Sum of two independent binomial variables

Let $(B_k)_k$ be a sequence of iid Bernoulli distributed random variable with $P(B_k=1)=p$ for $k=1,2,\dots$

Then $$X:=B_1+\cdots+B_n$$ is binomially distributed with parameters $n,p$ and $$Y:=B_{n+1}+\cdots+B_{n+m}$$ is binomially distributed with parameters $m,p$. It is evident that $X$ and $Y$ are independent.

Now realize that $$X+Y=B_1+\cdots+B_{n+m}$$ is binomially distributed with parameters $n+m,p$.

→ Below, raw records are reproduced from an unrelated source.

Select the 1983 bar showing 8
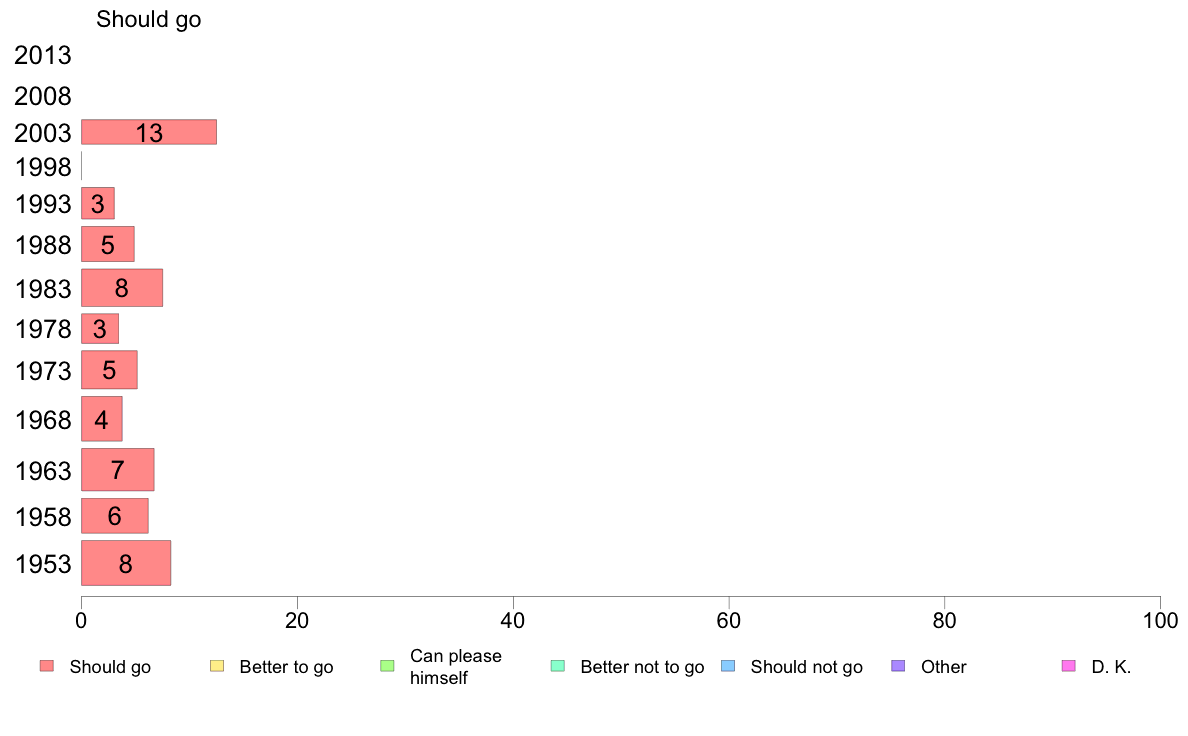The image size is (1188, 736). pos(122,288)
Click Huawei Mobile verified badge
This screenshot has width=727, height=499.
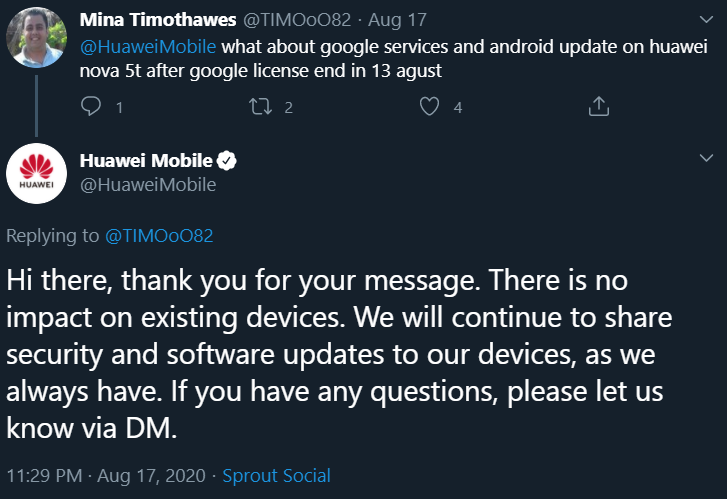(227, 161)
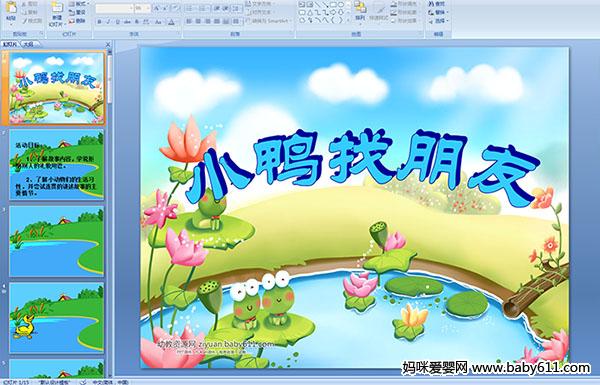Click the Find icon in the editing group
Screen dimensions: 600x385
(437, 4)
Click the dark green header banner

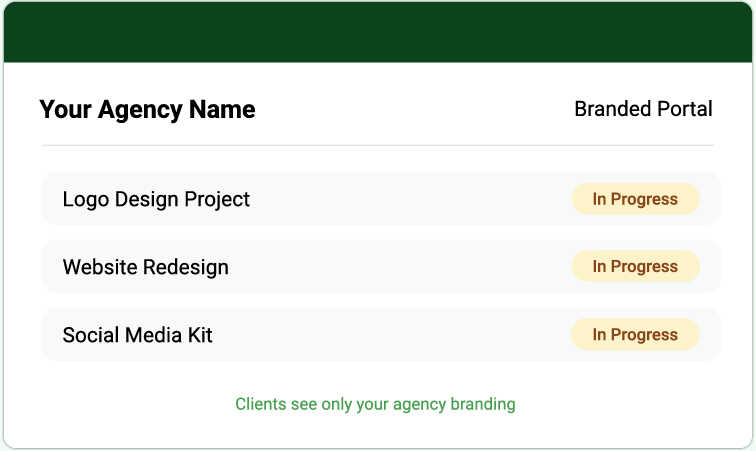click(x=378, y=32)
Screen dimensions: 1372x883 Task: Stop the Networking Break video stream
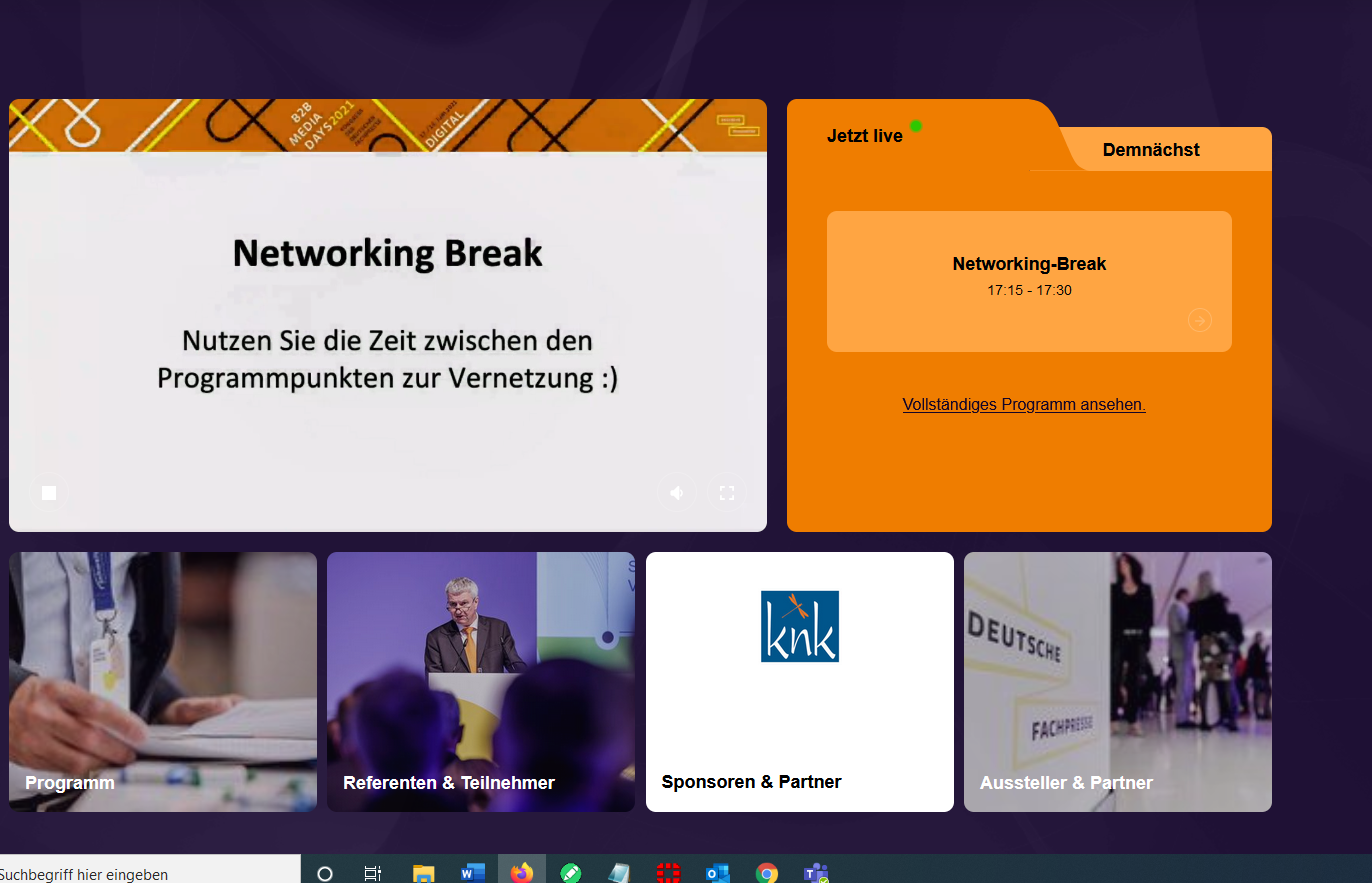[49, 492]
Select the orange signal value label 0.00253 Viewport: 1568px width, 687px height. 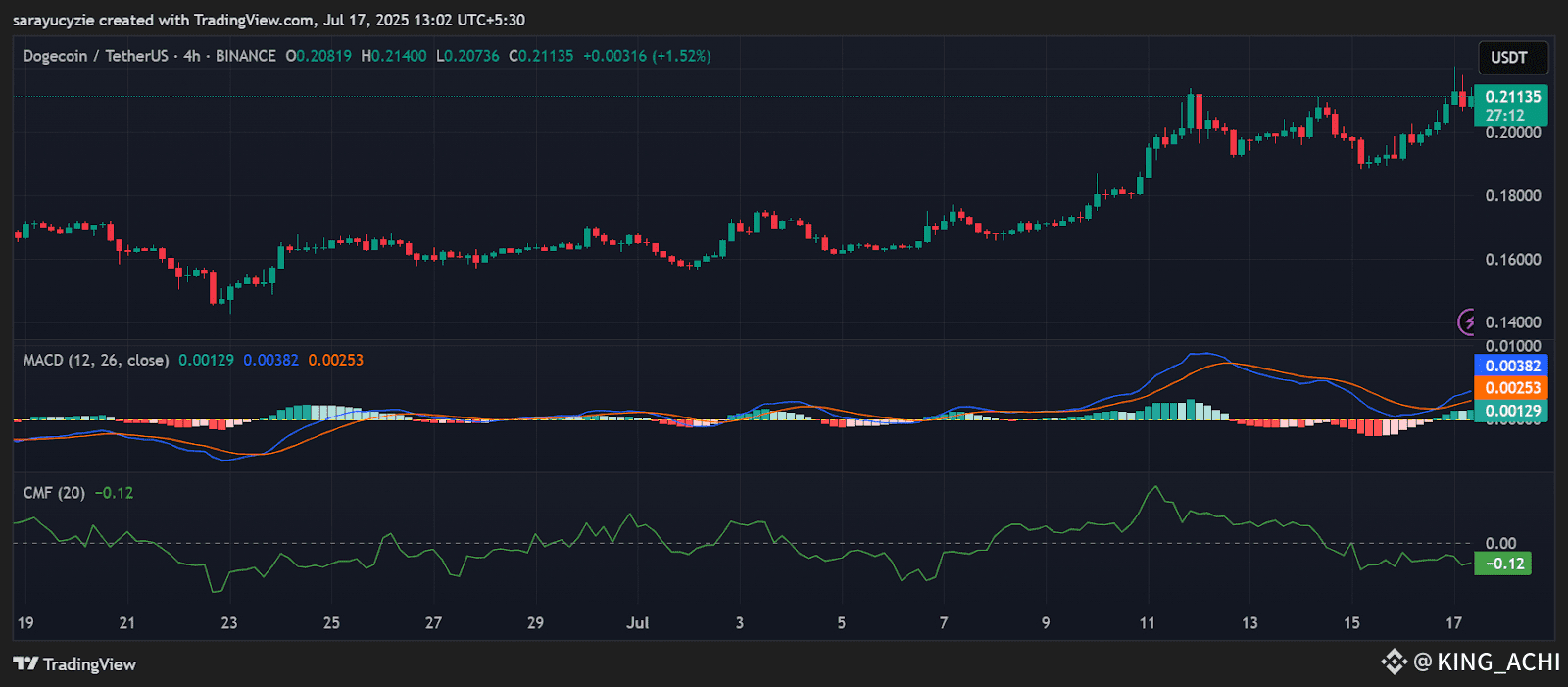[x=1512, y=388]
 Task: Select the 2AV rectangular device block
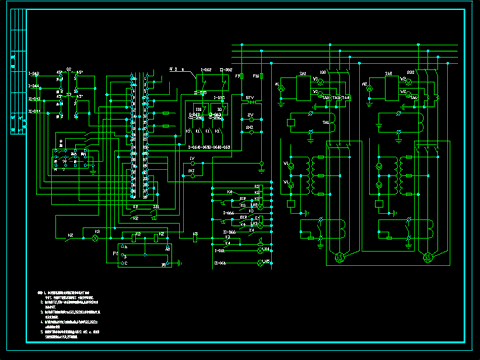(x=392, y=88)
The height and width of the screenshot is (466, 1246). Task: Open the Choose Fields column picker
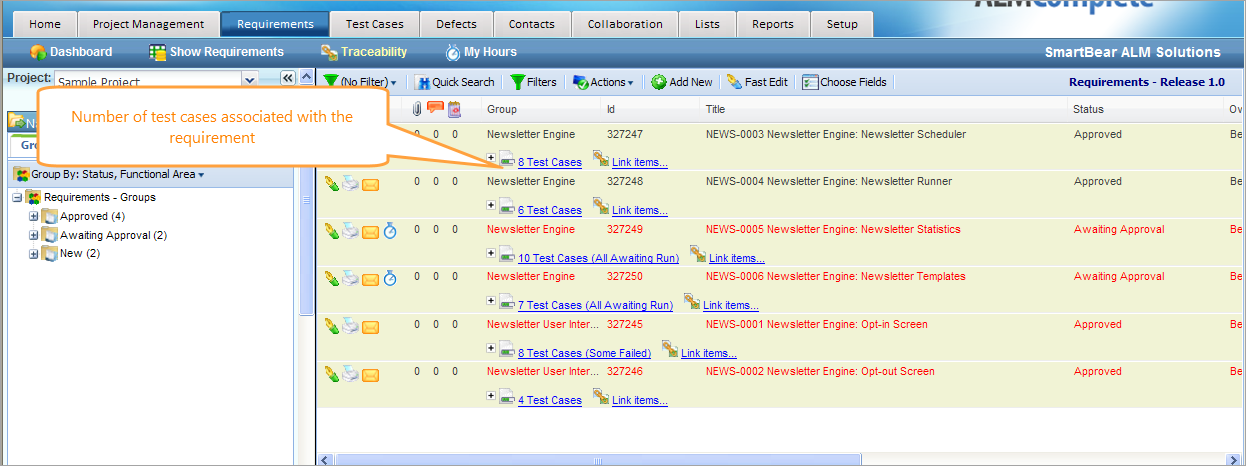tap(810, 82)
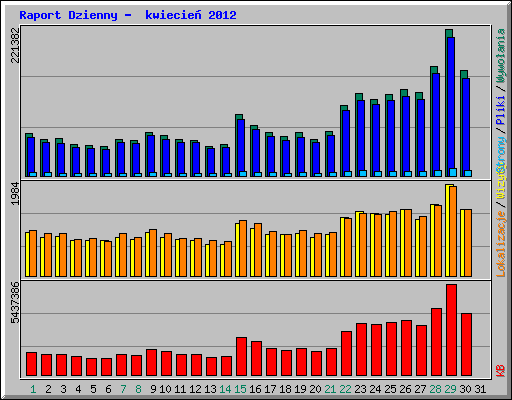Click the cyan pages bar for day 29
The image size is (512, 400).
point(453,172)
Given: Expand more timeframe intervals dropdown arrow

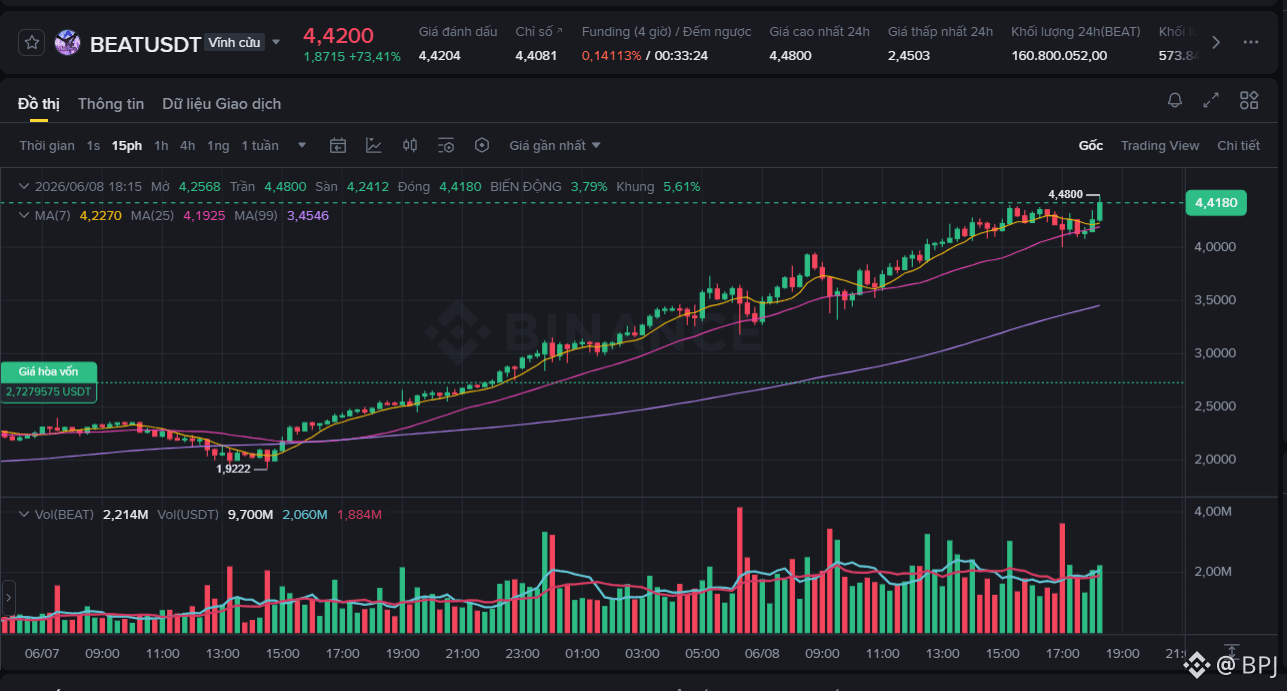Looking at the screenshot, I should click(x=302, y=146).
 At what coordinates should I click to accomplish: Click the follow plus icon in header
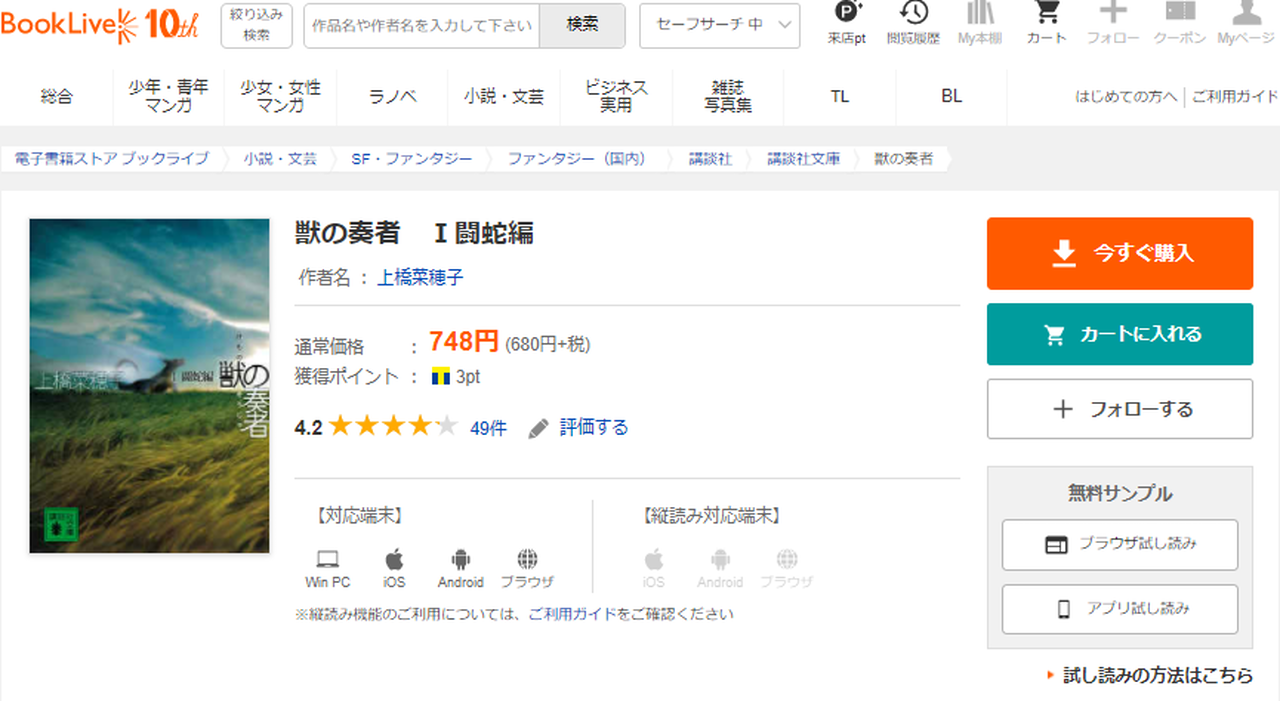tap(1113, 14)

This spares you any computations.


Just compute. Suppose $X \sim \def\Bin{\mathord{\rm Bin}}\Bin(n,p)$, $Y \sim \Bin(m,p)$. Now let $0 \le k \le n+m$, then \begin{align*} \def\P{\mathbb P}\P(X+Y = k) &= \sum_{i=0}^k \P(X = i, Y = k-i)\\ &= \sum_{i=0}^k \P(X=i)\P(Y=k-i) & \text{by independence}\\ &= \sum_{i=0}^k \binom ni p^i (1-p)^{n-i} \binom m{k-i} p^{k-i} (1-p)^{m-k+i}\\ &= p^k(1-p)^{n+m-k}\sum_{i=0}^k \binom ni \binom m{k-i} \\ &= \binom {n+m}k p^k (1-p)^{n+m-k} \end{align*} Hence $X+Y \sim \Bin(n+m,p)$.


Another way: Suppose $X\sim$ Bin$(n, p)$ and $Y\sim$ Bin$(m, p)$. The characteristic function of $X$ is then $$\varphi_X(t) = E[e^{itX}]=\sum_{k=0}^ne^{itk}{n\choose k}p^k(1-p)^{n-k}=\sum_{k=0}^n{n\choose k} (pe^{it})^k(1-p)^{n-k}=(1-p+pe^{it})^n.$$

Since $X, Y$ independent, $$\varphi_{X+Y}(t)=\varphi_{X}(t)\varphi_Y(t)=(1-p+pe^{it})^n(1-p+pe^{it})^m=(1-p+pe^{it})^{n+m}.$$

By uniqueness, we get $X+Y\sim$ Bin$(n+m, p)$.